Task to carry out: Below are some records. Pull every line that contains the word "will".

Material to process:
========================================

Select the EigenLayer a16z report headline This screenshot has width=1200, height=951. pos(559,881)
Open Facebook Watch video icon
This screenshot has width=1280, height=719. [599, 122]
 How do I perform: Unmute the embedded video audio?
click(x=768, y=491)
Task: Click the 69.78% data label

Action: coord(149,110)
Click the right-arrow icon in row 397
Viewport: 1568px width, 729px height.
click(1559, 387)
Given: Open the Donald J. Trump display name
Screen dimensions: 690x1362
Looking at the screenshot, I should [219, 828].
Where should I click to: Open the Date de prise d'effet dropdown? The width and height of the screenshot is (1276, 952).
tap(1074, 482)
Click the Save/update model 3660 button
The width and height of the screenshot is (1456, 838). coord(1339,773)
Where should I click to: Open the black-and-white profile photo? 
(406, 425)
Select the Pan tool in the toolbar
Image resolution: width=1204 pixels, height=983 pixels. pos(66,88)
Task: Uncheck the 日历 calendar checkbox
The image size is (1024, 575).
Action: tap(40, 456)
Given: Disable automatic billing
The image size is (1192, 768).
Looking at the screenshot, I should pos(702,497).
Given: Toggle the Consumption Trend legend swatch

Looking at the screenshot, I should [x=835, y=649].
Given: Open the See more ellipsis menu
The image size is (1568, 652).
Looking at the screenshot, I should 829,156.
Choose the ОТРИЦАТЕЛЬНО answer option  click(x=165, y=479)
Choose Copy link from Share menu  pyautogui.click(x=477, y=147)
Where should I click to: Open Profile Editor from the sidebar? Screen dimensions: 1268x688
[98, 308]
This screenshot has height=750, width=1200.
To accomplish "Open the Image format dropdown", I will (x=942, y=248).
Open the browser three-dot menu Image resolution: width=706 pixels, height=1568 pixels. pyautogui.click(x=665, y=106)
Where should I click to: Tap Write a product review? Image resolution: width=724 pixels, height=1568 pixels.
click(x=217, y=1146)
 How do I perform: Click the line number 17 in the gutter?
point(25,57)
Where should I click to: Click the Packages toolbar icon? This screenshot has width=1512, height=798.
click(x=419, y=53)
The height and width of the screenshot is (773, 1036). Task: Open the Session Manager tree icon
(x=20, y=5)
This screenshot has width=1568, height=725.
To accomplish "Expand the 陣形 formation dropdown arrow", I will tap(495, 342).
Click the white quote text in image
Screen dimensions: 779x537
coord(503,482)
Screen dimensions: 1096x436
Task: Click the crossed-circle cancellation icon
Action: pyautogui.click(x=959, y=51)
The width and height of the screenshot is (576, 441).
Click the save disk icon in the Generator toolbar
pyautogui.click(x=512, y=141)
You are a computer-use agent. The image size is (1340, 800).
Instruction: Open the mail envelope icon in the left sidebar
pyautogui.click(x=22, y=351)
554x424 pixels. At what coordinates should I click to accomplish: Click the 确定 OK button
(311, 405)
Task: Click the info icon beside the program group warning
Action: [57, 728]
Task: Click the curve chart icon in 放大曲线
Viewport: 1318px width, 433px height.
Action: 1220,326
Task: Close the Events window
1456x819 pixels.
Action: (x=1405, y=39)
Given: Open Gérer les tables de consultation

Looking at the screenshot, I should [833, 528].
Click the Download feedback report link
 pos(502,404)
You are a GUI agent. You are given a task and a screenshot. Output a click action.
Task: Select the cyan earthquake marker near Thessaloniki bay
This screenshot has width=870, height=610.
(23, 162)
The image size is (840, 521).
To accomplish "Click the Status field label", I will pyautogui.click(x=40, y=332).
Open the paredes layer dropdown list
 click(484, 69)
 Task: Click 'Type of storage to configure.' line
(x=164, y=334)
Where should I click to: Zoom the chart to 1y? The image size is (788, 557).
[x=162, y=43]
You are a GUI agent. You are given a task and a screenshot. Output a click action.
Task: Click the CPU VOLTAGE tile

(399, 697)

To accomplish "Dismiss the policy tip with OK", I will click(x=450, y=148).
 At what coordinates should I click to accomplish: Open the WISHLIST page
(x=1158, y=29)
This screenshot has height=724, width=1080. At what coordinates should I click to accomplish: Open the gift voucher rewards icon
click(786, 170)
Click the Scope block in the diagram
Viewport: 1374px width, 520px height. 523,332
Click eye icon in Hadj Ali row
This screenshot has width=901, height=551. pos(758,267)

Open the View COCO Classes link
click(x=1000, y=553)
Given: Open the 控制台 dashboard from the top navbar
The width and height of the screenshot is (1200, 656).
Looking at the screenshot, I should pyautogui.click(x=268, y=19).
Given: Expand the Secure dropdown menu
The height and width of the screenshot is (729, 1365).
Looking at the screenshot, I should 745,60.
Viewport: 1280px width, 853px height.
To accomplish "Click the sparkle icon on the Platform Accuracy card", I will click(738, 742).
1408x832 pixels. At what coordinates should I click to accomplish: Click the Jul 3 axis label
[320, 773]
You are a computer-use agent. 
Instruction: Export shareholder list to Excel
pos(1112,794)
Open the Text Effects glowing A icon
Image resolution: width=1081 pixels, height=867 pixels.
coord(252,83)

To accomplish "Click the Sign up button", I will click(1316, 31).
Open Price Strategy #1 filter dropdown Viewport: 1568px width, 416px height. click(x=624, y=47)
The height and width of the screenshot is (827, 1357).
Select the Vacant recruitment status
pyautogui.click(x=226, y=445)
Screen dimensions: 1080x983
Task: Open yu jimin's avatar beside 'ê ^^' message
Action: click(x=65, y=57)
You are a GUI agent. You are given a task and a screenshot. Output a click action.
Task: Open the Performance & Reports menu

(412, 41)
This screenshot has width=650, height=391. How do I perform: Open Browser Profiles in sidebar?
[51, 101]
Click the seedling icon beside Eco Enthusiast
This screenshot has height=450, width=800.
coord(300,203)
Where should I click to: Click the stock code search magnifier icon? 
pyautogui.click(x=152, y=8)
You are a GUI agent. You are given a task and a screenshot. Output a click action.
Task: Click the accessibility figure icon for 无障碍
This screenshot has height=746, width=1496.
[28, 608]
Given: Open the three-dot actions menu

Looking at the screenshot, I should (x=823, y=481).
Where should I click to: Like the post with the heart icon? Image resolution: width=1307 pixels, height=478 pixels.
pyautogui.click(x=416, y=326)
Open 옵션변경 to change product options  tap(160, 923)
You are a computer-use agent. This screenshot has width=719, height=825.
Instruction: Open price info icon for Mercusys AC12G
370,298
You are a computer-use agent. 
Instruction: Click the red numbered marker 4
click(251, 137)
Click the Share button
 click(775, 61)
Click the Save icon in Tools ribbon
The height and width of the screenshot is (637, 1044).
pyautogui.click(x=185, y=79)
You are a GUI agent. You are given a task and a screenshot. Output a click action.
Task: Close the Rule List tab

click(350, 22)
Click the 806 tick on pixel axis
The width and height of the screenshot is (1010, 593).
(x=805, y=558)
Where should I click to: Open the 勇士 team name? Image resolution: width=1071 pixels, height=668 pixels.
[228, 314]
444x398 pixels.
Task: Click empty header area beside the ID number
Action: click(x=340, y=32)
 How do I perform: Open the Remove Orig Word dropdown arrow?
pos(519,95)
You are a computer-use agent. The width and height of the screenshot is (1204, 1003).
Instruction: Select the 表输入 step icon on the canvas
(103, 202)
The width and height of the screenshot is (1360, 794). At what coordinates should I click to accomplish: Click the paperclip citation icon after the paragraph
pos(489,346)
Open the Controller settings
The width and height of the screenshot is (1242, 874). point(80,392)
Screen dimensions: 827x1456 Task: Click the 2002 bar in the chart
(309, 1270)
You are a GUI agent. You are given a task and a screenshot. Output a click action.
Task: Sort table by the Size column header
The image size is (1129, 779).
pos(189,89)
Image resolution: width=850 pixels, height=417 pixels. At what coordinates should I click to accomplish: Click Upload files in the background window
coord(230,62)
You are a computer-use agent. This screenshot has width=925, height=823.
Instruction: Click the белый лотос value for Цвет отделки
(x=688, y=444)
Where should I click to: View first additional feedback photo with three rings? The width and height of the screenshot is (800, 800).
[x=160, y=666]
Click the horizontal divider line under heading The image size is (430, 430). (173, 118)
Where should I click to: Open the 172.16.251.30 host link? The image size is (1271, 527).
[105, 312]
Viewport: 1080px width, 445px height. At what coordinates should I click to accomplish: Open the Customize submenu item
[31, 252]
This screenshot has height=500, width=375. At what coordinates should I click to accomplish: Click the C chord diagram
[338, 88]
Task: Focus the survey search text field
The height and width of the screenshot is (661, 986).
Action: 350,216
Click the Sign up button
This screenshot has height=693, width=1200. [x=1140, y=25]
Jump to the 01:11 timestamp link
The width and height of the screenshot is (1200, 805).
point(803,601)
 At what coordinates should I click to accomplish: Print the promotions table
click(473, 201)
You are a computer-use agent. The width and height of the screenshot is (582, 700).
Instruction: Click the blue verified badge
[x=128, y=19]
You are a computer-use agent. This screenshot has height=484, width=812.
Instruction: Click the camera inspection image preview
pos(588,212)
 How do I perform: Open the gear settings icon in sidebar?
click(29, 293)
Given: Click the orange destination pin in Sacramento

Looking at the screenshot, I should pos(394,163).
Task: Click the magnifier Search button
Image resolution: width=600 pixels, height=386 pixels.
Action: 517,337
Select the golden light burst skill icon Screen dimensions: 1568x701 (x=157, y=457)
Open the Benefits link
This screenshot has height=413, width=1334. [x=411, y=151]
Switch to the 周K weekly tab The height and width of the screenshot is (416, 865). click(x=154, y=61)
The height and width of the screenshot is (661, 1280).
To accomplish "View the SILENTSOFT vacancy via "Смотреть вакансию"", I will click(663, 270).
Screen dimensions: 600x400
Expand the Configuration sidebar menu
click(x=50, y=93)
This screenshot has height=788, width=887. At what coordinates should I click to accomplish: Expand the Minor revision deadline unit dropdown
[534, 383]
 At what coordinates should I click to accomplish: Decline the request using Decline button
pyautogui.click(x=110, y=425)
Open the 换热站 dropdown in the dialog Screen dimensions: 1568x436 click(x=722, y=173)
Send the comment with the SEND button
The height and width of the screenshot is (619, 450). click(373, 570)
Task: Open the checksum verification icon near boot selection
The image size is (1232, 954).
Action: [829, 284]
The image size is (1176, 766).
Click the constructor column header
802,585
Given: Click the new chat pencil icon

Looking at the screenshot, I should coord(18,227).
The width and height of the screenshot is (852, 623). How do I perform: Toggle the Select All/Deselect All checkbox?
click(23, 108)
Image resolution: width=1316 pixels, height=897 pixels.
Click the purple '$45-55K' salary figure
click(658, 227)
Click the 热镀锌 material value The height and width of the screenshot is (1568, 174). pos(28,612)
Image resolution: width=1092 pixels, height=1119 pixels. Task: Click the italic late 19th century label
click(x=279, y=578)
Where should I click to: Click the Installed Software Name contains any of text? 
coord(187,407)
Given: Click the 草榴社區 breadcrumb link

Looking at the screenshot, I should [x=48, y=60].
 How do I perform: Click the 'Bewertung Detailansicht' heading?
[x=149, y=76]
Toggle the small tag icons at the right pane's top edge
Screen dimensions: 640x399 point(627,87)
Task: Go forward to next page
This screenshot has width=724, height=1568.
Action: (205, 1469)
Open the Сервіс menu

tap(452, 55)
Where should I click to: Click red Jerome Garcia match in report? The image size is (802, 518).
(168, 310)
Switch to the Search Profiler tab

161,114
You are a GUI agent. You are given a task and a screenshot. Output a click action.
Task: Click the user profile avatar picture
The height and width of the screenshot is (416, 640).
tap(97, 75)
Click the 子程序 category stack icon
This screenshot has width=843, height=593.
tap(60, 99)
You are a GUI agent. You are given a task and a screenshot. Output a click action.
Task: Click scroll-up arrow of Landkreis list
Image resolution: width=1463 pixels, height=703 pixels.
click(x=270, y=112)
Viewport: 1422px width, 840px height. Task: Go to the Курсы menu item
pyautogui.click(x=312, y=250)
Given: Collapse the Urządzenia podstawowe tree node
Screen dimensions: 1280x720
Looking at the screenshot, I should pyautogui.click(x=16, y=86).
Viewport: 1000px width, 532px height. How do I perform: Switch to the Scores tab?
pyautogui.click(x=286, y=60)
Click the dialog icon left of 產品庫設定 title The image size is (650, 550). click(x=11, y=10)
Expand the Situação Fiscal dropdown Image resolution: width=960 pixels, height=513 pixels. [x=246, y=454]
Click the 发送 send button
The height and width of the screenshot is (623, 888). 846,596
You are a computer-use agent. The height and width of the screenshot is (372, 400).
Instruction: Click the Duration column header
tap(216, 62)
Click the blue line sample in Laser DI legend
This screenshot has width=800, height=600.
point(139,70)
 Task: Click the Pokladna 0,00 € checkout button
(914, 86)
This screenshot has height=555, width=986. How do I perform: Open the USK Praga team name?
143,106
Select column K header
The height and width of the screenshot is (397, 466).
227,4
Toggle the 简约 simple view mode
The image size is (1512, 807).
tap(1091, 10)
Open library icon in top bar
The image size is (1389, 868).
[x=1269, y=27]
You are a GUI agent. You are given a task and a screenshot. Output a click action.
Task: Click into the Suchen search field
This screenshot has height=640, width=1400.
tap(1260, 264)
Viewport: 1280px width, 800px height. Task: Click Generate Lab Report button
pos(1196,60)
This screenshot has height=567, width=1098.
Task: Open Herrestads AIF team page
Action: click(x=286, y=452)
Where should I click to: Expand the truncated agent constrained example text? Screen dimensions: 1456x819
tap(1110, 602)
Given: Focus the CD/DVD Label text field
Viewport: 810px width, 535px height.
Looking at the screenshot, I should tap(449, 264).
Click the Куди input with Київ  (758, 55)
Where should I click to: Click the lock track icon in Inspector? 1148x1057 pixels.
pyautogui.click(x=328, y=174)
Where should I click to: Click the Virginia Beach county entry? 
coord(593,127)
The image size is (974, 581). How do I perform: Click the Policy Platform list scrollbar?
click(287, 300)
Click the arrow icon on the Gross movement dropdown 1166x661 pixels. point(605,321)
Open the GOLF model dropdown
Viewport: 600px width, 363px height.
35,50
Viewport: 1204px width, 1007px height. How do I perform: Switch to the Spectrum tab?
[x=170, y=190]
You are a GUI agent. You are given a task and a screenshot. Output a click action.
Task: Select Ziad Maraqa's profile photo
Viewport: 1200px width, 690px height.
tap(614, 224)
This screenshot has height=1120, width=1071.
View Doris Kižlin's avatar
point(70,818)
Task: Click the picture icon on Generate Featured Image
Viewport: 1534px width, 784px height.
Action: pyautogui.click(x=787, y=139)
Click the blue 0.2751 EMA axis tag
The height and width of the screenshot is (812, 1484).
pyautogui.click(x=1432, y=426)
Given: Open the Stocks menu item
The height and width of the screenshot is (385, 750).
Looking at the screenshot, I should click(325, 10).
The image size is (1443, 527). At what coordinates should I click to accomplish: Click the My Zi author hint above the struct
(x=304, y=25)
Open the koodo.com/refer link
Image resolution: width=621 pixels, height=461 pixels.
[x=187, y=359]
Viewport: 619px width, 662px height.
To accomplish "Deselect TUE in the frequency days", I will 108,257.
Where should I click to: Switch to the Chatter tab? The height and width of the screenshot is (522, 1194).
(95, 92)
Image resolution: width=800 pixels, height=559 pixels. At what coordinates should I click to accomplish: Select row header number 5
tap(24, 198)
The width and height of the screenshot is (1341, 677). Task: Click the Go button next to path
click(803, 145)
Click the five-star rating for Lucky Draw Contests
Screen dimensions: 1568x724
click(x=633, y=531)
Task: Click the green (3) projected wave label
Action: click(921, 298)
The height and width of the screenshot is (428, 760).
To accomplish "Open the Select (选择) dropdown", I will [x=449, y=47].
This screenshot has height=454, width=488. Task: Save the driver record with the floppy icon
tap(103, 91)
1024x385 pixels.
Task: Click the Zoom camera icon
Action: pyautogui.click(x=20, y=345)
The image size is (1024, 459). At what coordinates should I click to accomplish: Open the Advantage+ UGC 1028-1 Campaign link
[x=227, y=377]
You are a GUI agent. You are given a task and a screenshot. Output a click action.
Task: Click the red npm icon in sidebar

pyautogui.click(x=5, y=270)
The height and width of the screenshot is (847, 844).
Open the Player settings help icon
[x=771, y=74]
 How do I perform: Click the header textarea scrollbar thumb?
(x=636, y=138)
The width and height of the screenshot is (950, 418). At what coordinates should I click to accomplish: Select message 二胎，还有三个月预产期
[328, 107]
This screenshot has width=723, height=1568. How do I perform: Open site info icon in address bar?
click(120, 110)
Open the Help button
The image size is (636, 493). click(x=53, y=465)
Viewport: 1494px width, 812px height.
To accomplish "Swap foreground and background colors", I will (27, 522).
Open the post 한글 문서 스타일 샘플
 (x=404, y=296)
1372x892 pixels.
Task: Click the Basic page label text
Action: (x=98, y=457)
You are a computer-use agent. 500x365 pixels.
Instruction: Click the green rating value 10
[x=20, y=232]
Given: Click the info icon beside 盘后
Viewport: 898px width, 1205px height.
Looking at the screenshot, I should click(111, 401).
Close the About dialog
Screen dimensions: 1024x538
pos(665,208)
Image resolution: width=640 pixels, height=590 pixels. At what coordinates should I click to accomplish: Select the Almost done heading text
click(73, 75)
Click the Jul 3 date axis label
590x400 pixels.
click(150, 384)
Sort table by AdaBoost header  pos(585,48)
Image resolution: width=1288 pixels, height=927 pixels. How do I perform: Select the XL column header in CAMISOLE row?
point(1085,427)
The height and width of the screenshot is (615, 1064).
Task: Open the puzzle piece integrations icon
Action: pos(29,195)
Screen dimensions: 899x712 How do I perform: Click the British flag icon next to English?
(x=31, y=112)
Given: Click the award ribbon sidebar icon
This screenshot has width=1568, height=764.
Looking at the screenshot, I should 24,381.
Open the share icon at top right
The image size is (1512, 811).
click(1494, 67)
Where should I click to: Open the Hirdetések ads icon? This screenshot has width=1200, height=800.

========================================

Answer to the exercise:
To accomplish "Open the Image format dropdown", I will (x=942, y=248).
To accomplish "Expand the 陣形 formation dropdown arrow", I will tap(495, 342).
To accomplish "Click the Status field label", I will pyautogui.click(x=40, y=332).
To accomplish "Dismiss the policy tip with OK", I will click(x=450, y=148).
To accomplish "Click the sparkle icon on the Platform Accuracy card", I will click(738, 742).
To accomplish "Click the Sign up button", I will click(1316, 31).
To accomplish "View the SILENTSOFT vacancy via "Смотреть вакансию"", I will click(663, 270).
To accomplish "Deselect TUE in the frequency days", I will 108,257.
To accomplish "Open the Select (选择) dropdown", I will [x=449, y=47].
To accomplish "Swap foreground and background colors", I will (27, 522).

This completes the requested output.